PROBLEM >> Select all lines holding the word "will" from the entries that follow.

· · · ·

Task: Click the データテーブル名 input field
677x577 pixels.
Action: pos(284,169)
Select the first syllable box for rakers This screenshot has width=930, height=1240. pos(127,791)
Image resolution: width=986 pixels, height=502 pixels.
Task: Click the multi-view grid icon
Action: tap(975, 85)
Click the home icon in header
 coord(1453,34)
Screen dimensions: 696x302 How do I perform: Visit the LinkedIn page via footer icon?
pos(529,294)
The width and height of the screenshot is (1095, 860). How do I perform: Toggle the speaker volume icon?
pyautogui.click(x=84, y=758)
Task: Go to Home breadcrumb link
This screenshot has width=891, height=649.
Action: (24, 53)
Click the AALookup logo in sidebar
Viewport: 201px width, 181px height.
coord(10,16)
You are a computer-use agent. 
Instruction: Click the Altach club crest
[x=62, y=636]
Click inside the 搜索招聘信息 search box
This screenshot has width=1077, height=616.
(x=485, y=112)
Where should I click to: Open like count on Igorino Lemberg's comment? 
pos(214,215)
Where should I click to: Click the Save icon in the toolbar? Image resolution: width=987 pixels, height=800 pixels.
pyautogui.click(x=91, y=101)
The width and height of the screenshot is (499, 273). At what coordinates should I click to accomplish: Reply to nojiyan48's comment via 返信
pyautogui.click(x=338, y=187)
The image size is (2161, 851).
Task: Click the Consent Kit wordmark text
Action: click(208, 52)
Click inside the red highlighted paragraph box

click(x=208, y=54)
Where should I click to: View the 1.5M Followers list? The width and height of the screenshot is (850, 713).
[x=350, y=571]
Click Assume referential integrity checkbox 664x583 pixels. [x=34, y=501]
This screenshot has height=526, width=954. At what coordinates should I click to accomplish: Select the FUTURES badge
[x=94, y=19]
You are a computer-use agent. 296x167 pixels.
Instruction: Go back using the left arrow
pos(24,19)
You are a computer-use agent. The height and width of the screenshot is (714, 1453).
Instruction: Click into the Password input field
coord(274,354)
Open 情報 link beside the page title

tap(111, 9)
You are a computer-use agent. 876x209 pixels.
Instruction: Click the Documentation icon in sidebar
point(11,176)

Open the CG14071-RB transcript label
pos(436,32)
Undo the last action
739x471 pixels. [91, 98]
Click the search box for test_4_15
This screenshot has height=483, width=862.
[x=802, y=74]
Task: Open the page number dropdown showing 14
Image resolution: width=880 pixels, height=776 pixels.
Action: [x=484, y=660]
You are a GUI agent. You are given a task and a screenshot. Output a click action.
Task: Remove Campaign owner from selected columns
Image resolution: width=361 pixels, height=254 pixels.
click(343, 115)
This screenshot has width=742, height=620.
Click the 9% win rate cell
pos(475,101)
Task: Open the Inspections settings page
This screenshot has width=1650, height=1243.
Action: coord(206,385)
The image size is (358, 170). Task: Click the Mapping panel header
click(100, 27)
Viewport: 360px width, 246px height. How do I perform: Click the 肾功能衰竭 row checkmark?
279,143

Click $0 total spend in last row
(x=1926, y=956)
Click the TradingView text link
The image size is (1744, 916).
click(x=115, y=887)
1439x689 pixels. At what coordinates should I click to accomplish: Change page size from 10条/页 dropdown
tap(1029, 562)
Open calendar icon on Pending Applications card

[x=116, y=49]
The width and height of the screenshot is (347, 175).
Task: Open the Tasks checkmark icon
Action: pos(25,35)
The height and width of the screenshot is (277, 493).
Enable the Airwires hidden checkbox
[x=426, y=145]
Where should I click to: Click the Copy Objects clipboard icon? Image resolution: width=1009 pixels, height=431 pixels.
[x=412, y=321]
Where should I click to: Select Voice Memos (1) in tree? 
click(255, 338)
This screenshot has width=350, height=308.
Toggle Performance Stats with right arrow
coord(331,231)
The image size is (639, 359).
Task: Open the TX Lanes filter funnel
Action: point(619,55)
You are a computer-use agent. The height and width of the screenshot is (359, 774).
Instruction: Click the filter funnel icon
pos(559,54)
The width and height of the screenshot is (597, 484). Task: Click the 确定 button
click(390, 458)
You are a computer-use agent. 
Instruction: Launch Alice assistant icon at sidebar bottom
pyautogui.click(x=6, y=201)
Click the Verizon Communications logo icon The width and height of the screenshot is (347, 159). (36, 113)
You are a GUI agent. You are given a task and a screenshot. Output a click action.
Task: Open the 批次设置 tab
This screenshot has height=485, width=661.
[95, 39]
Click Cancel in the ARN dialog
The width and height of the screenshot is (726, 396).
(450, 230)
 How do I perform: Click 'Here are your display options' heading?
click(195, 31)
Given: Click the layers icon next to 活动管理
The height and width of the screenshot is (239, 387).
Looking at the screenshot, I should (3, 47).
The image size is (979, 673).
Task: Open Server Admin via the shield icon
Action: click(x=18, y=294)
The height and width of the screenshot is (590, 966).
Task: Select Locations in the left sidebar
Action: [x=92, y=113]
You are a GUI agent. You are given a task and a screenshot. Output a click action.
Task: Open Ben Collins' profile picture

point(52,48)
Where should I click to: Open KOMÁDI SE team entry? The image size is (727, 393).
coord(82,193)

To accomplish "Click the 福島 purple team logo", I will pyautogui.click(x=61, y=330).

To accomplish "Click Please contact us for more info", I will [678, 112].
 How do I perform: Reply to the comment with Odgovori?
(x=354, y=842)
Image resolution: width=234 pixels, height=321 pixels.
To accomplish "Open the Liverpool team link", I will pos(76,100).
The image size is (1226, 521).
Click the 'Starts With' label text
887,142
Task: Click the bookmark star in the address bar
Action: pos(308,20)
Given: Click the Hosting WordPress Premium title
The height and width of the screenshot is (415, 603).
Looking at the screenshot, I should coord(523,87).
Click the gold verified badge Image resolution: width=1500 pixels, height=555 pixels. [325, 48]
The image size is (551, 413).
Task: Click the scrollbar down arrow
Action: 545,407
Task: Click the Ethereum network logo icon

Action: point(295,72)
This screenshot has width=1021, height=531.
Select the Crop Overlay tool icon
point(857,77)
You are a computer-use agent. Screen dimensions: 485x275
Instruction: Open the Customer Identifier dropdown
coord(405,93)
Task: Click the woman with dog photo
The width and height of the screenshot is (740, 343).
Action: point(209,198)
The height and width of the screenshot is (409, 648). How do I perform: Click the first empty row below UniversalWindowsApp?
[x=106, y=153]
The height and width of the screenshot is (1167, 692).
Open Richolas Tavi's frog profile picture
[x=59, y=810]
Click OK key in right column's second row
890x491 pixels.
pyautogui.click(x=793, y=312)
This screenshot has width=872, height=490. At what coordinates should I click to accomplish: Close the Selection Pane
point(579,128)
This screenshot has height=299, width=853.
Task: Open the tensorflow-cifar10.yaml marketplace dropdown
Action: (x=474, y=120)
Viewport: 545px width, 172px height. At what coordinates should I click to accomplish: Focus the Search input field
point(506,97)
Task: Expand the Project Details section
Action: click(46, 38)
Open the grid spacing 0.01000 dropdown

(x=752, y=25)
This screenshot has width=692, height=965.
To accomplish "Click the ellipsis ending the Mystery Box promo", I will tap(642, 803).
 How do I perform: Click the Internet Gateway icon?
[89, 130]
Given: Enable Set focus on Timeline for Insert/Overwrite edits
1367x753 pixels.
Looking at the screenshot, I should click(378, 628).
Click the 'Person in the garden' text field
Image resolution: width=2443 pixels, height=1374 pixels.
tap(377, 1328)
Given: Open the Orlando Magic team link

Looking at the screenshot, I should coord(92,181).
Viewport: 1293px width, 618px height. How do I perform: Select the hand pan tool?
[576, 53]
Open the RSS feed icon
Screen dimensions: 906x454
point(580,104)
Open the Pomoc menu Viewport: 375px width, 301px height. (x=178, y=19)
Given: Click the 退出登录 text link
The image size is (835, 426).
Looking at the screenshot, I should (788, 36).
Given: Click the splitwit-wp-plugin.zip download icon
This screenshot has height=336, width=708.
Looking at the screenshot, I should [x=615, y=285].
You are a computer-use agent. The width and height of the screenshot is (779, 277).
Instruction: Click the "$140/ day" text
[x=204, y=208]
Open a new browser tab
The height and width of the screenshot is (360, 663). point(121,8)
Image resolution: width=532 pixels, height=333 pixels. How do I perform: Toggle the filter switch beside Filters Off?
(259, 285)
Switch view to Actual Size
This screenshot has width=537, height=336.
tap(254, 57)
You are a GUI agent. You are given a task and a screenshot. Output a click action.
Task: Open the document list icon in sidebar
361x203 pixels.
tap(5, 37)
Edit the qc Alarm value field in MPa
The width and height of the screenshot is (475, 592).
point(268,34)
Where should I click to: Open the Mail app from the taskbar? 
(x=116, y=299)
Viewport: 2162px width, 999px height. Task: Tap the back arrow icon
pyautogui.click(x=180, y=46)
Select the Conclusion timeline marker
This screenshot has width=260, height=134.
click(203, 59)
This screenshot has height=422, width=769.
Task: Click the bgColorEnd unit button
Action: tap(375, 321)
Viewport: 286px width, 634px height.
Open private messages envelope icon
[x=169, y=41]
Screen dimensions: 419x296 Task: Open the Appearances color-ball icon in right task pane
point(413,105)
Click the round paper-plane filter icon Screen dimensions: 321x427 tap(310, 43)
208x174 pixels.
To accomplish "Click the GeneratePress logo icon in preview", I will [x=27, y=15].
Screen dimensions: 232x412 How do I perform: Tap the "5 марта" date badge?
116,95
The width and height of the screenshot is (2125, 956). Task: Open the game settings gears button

· · · ·

RESULT OF THIS TASK >>
To accomplish "Click the 福島 purple team logo", I will pyautogui.click(x=61, y=330).
To accomplish "Click Please contact us for more info", I will [678, 112].
To accomplish "Open the Liverpool team link", I will pos(76,100).
To accomplish "Click the ellipsis ending the Mystery Box promo", I will tap(642, 803).
To accomplish "Click the GeneratePress logo icon in preview", I will [x=27, y=15].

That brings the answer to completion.